Local-First Ingestion Engine

The world’s fastest ingestion engine: unstructured files to RAG-ready JSON at 1TB in 2 hours.

NexusParse recursively scans PST, MSG, PDF, DOCX, XLSX, and ZIP inputs, extracts content and metadata, reconstructs email threads, and writes a unified item schema to disk.
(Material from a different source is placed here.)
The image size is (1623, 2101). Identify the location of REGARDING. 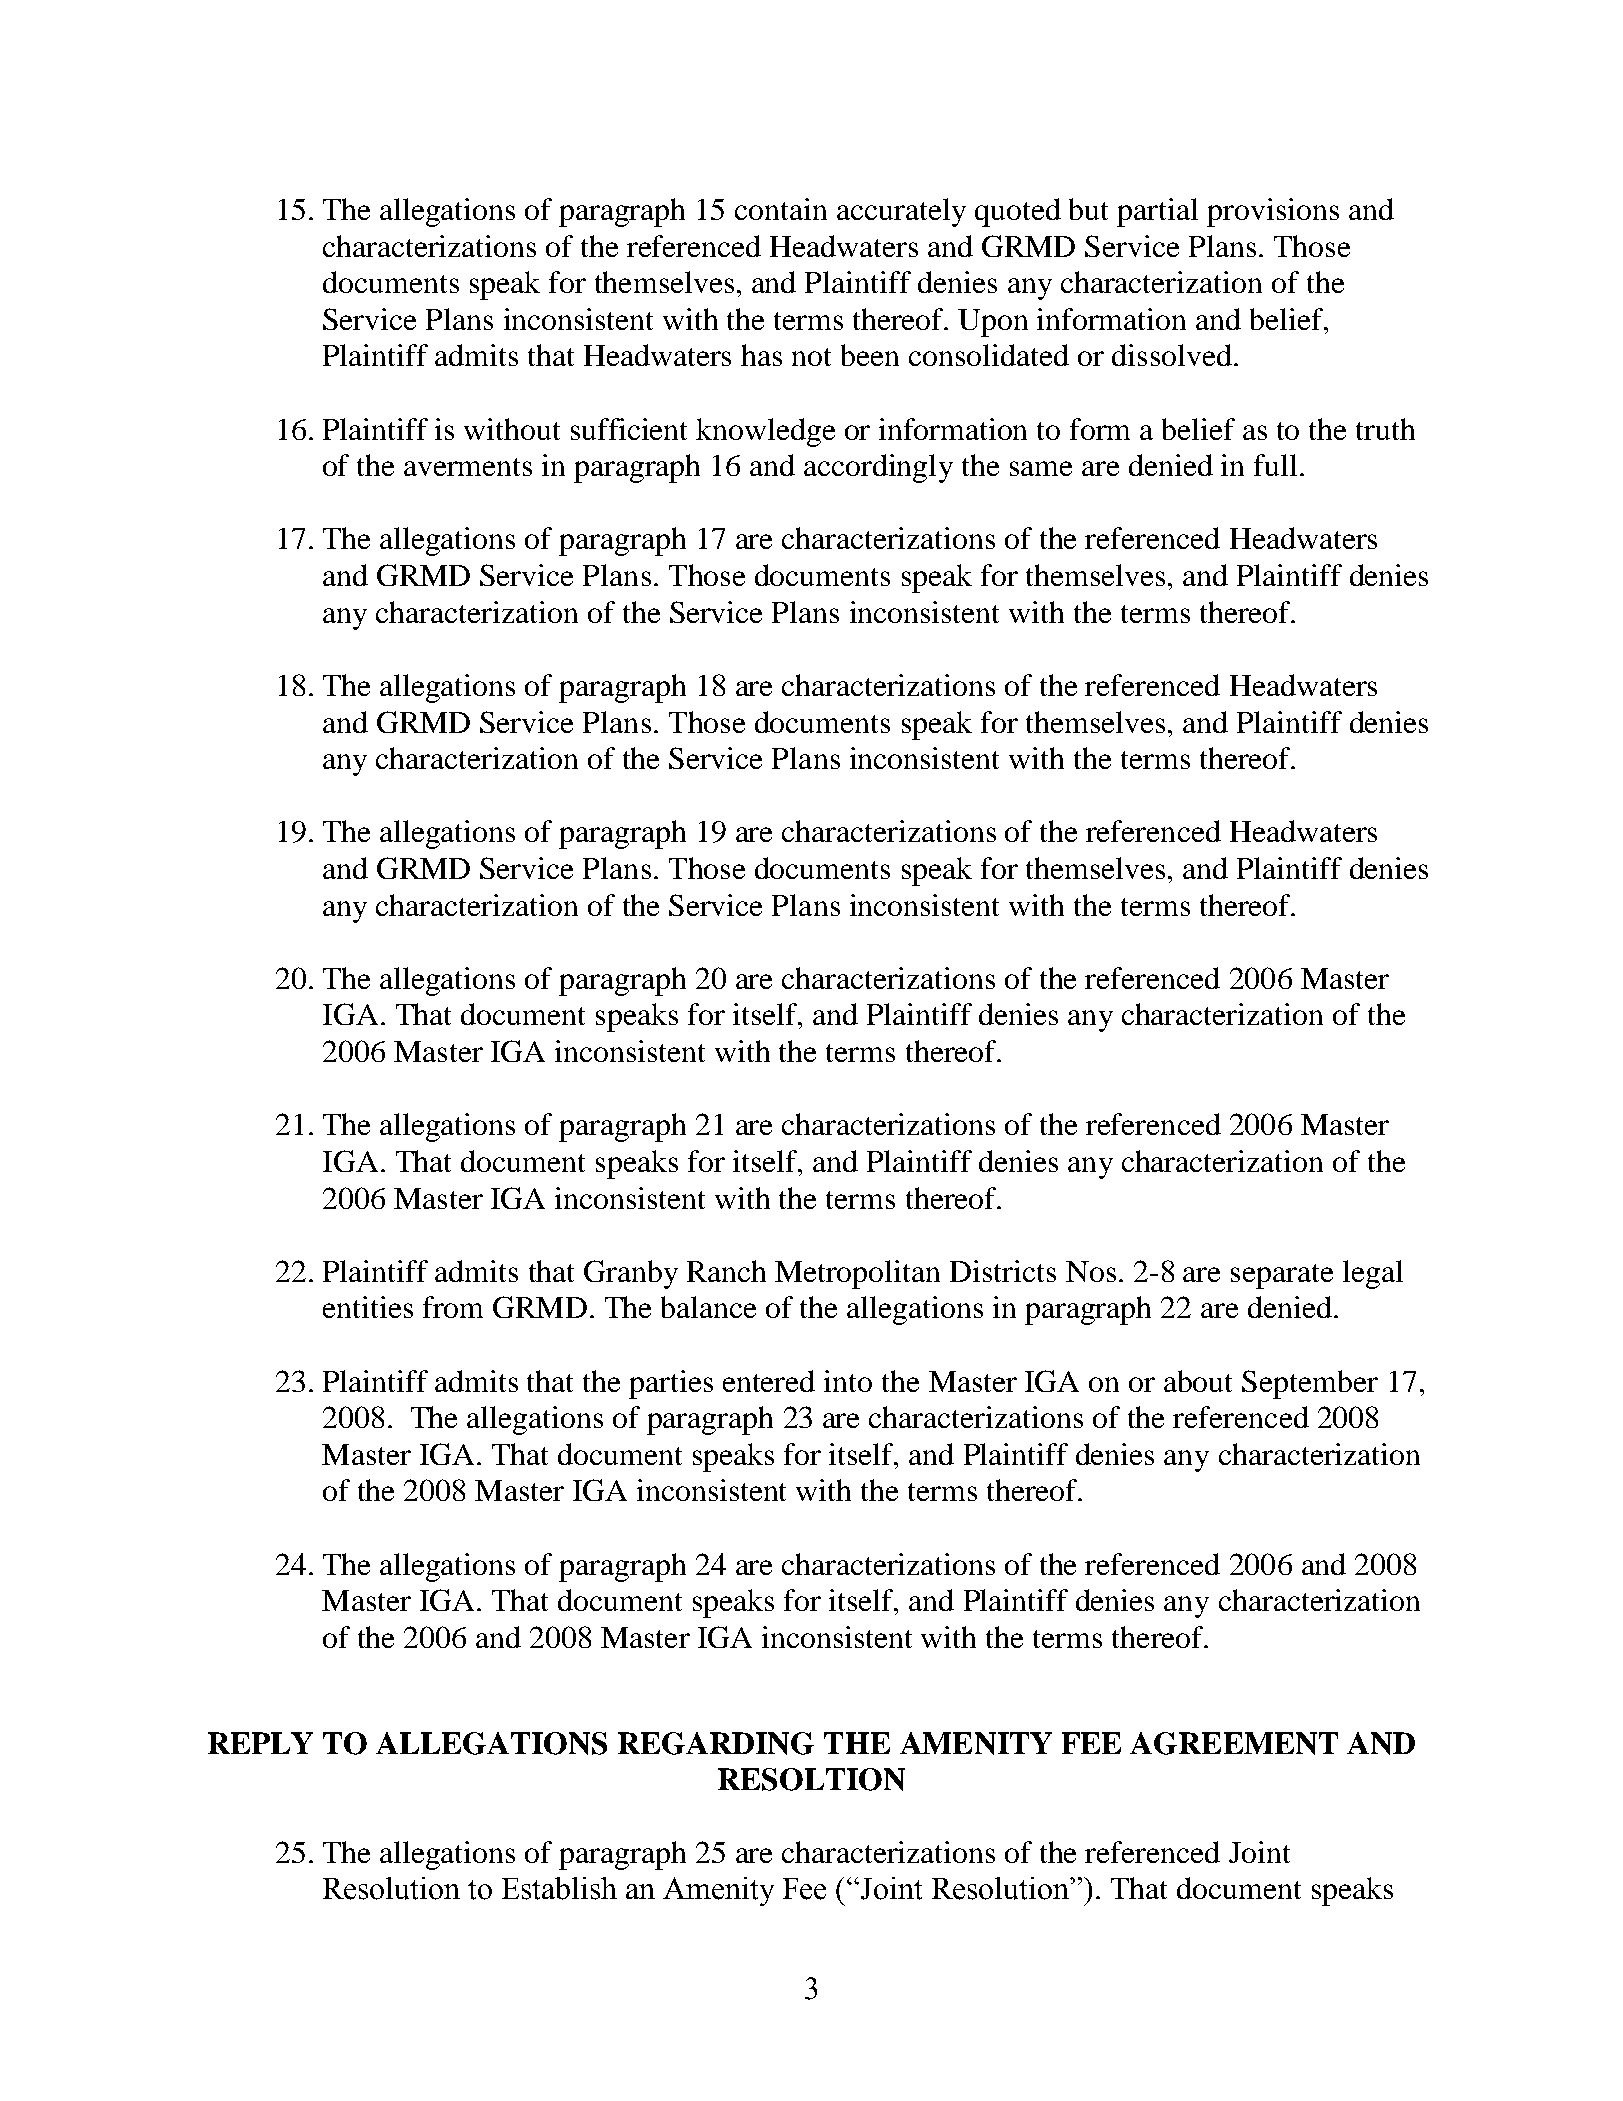
(716, 1743).
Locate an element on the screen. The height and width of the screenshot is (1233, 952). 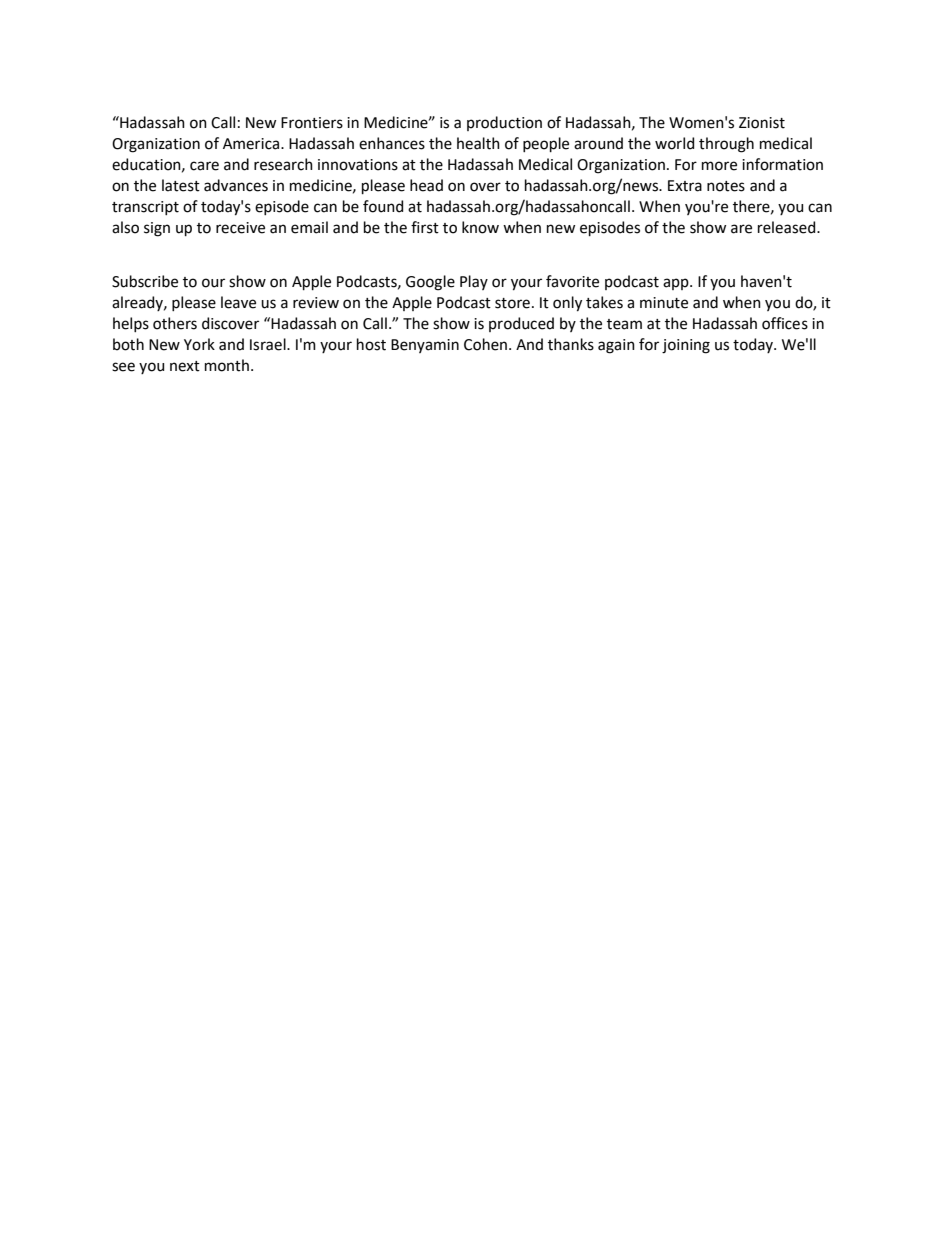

Built for legal, compliance, eDiscovery, data migration, and high-throughput RAG ingestion.

Capabilities

Multi-Format Parsing

Scans `.pst`, `.msg`, `.pdf`, `.docx`, `.xlsx`, and nested `.zip` files.

Recursive Attachments

Parseable attachments are processed recursively, including archives and email files.

Unified Item JSON

Every item uses consistent fields for content, metadata, source, and relationships.

Email Threading

Parent and thread IDs preserve message relationships across PST extractions.

OCR for Scanned PDFs

Tesseract-backed OCR is used when installed and PDFs contain little to no text.

Smart Chunking

Email-aware and document-aware chunking supports retrieval and AI workflows.

Optional Elasticsearch

Stream indexed items in bulk while ingesting, or run with local output only.

Python SDK

Run ingestion and iterate output items from Python for local automation.

Path Mirroring

Output folders mirror source structure so lineage and provenance stay auditable.

How It Works

  1. 1

    Point NexusParse at your source folder

    Use include/exclude filtering with recursive scanning for archives and attachments.

  2. 2

    Run one batch command

    cargo run -- --source ./input --output ./output --format json --verbose
  3. 3

    Consume structured outputs

    Each item is written as unified JSON, and you can optionally export centralized RAG JSONL chunks.

Unified Schema

Extracted items follow a consistent structure:

{
  "content": "...",
  "metadata": { "...": "..." },
  "source": { "...": "..." },
  "attachments": [],
  "parent_id": "...",
  "thread_id": "..."
}

Get Started

CLI

nexusparse --source ./input --output ./output --format json --verbose

Python SDK

from nexusparse_sdk import ingest, iter_items

ingest("./input", "./output")
for item in iter_items("./output"):
    print(item["metadata"]["item_type"])

FAQ

Does data leave our environment?

No. NexusParse is local-first and writes output to your specified destination.

Can we automate ingestion jobs?

Yes. Run it in CI, cron, or internal pipelines via CLI or Python SDK wrappers.

What about OCR dependencies?

OCR is optional and used only when Tesseract is installed on your host.

Is PostgreSQL required?

No. NexusParse writes local output and can optionally stream to Elasticsearch.